Have you ever questioned whether society's romanticized view of love stems from unrealistic media portrayals? Movies, songs, literature -- they all sell us the same narrative: that somewhere out there is a person who will complete us. But what if that narrative is fundamentally flawed?

Scottish comedian Daniel Sloss has this brilliant metaphor he calls the "jigsaw." He says that from childhood, we are told that life is a puzzle. Our parents hand us the border pieces -- the framework. Then come the corner pieces: family, friends, hobbies, and work. These are the foundational elements that hold the picture together. And right in the center, we are told, is the most important piece -- a romantic partner.

The problem begins when we internalize this idea so deeply that we start force-fitting incompatible people into that center spot. We trim the edges, we bend the cardboard, we convince ourselves it fits -- because society told us it has to. Many people are more in love with the idea of love than the person they are with.
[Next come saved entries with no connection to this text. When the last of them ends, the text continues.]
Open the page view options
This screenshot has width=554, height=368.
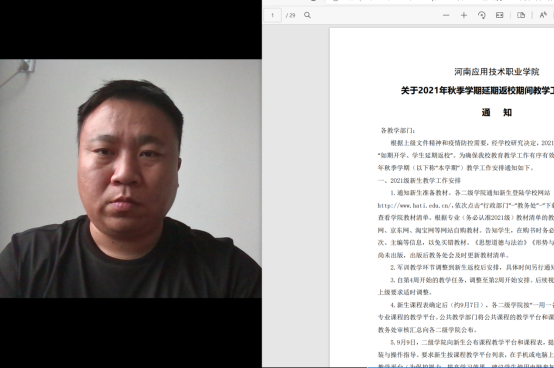(x=521, y=15)
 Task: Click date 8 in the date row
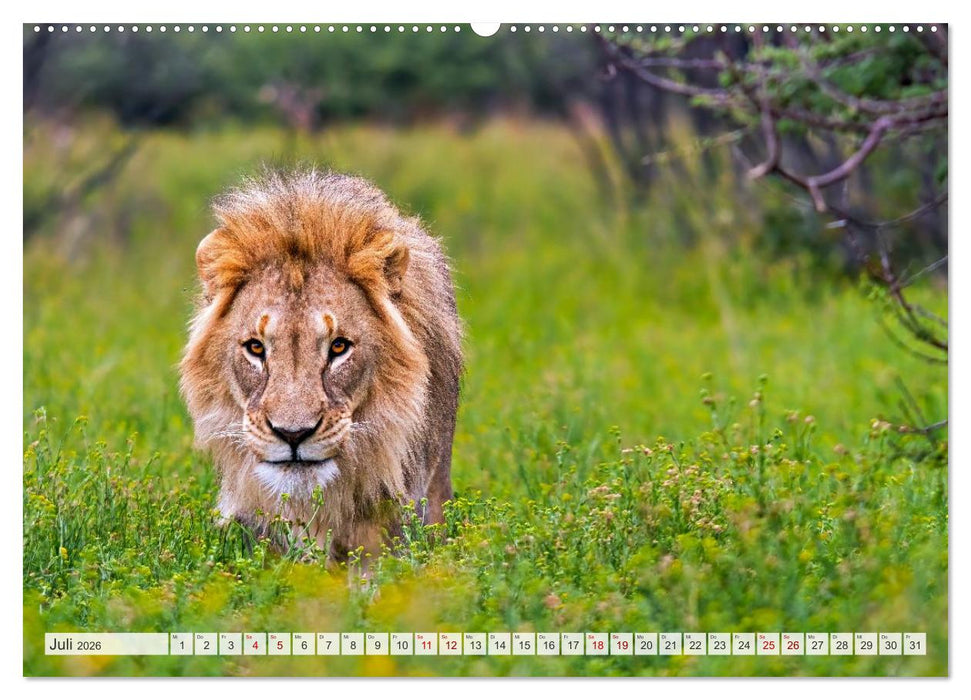(x=352, y=644)
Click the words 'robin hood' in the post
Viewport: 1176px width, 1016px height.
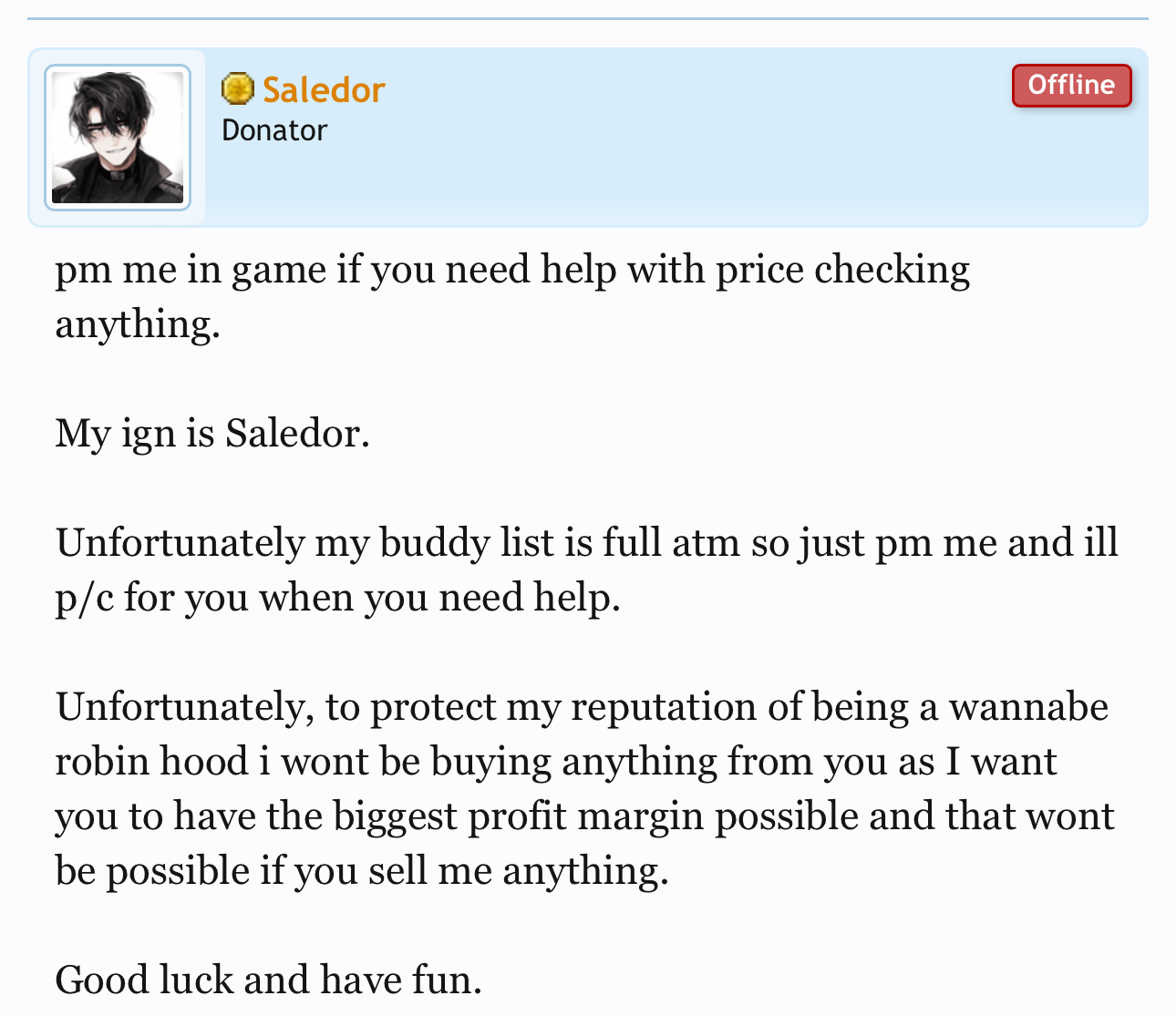151,762
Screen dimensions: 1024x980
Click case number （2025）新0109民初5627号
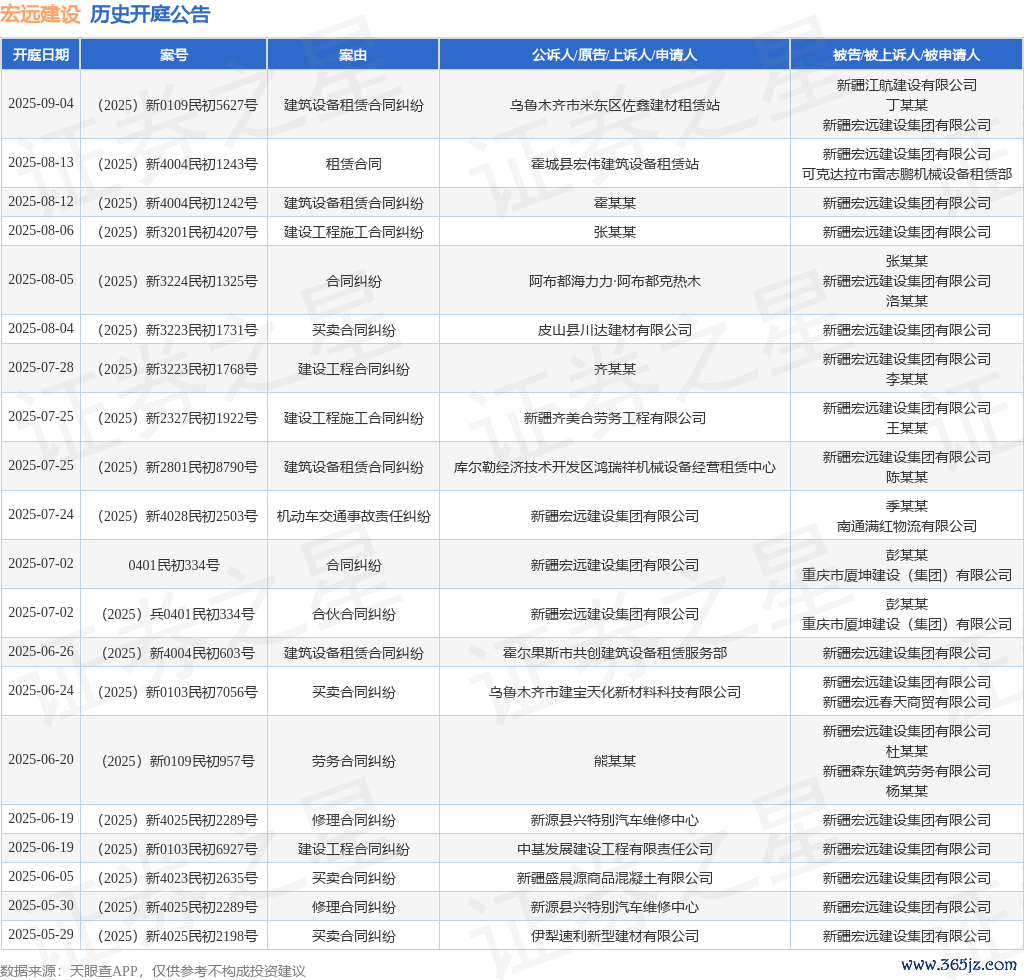tap(174, 105)
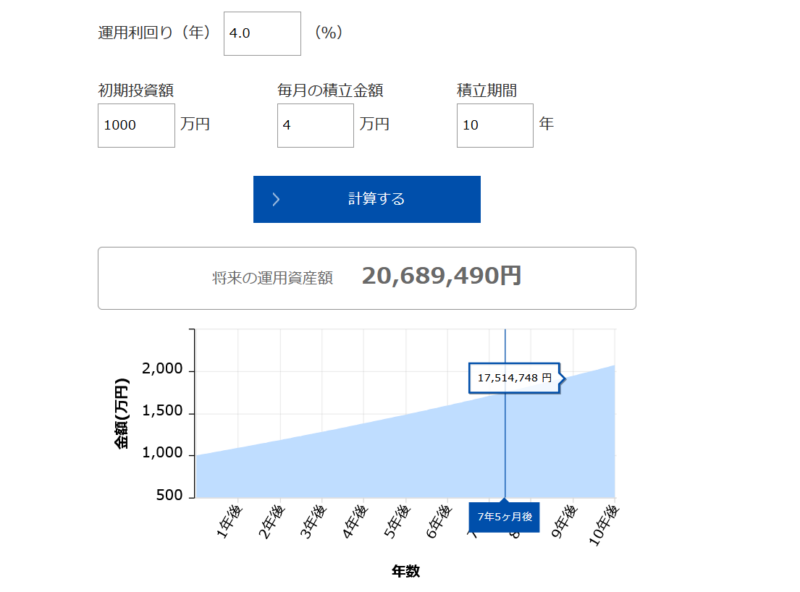Focus the 運用利回り percentage input field
The width and height of the screenshot is (800, 592).
(262, 33)
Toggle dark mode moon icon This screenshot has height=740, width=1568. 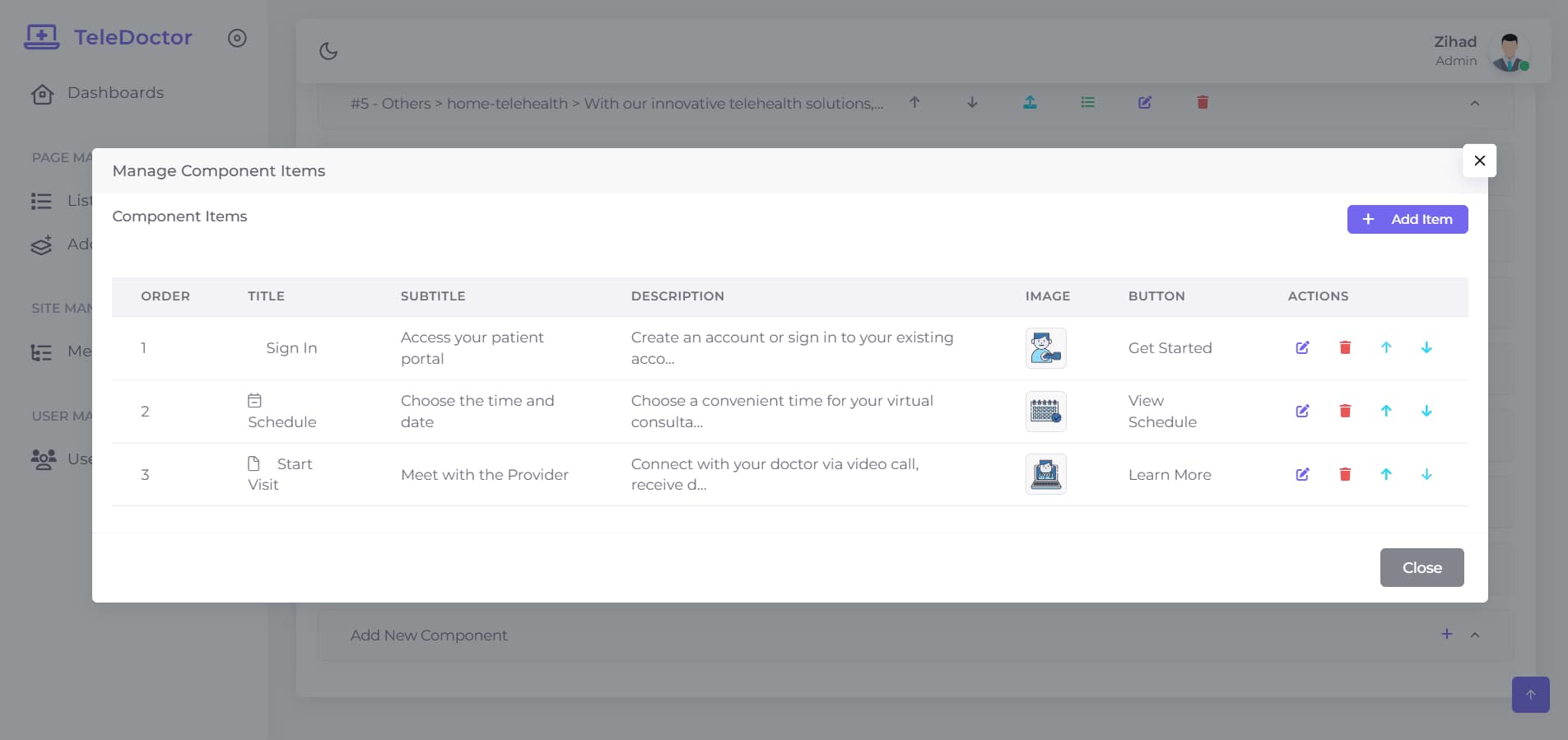pos(328,51)
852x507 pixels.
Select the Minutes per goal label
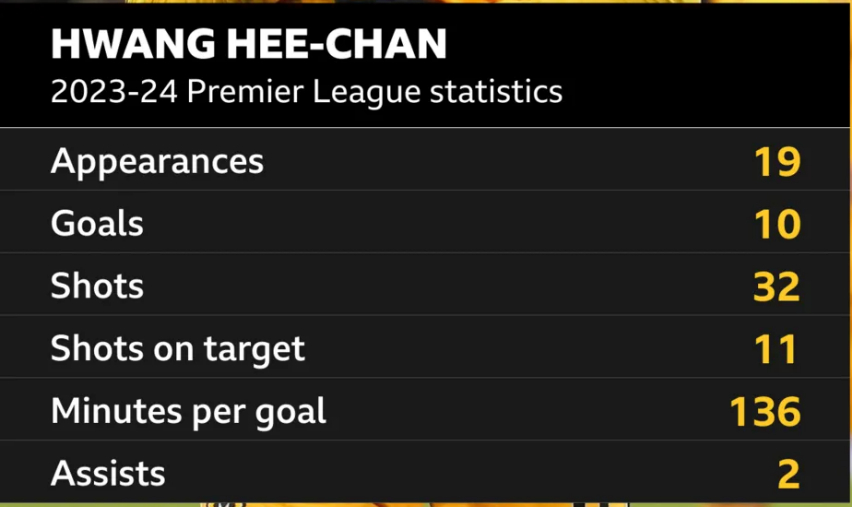coord(188,411)
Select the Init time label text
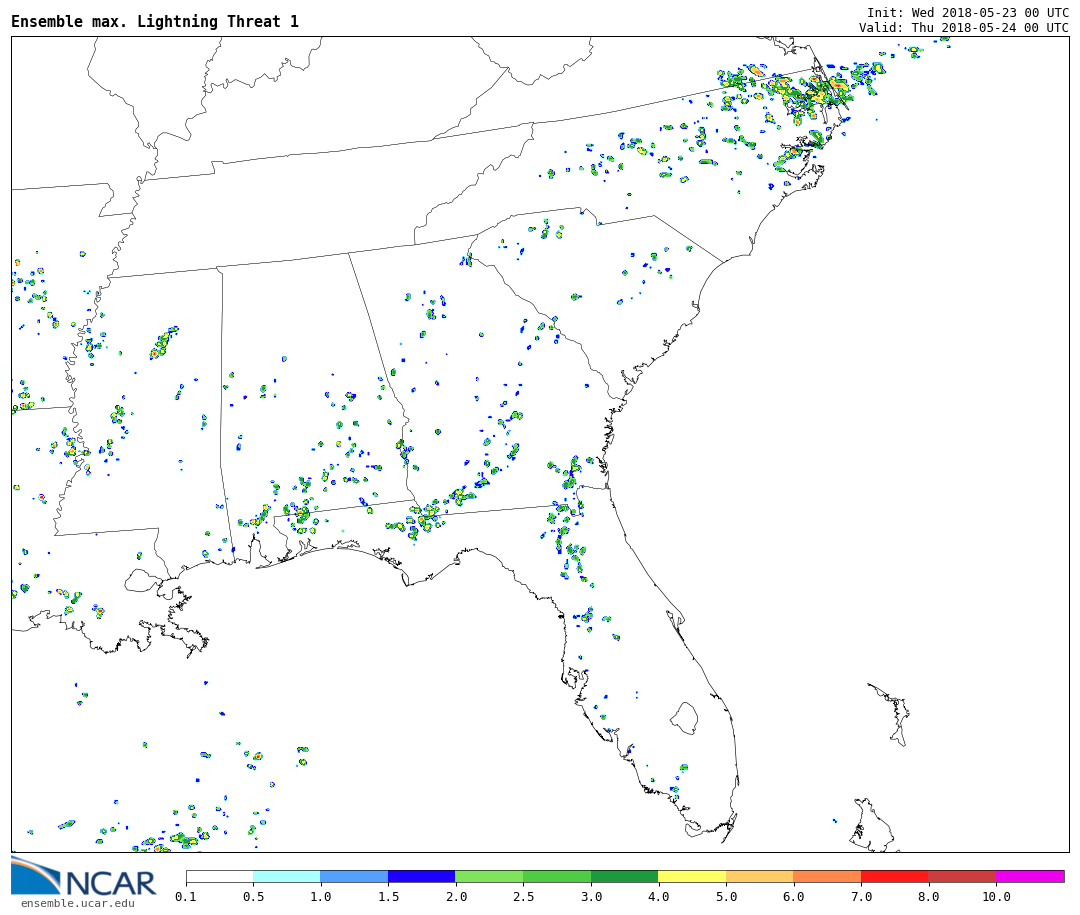1080x915 pixels. 967,13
Here is the uncomfortable truth: if you do not love yourself 100%, then by getting into a relationship, you essentially employ someone else to do it. You risk dependency and unfulfilled expectations. You hand someone else the responsibility of making you feel whole.

The healthier approach is to build your jigsaw independently first. Find what genuinely makes you happy. Develop your own interests, nurture your friendships, invest in your career, and spend time understanding yourself. A potential partner should be an additional piece that enhances the picture -- not the piece that holds everything together.

For some people, partnership does become central to their happiness, and that is perfectly valid. But it should be a conscious choice, not a default setting. The real work involves honestly identifying what makes you happy before seeking a relationship.

Rather than accepting society's prescribed life stages -- study, job, marriage, kids -- examine your jigsaw's true center. Pursue authentic fulfillment before, and independent of, romantic partnership. The right person will fit naturally into a life that is already whole.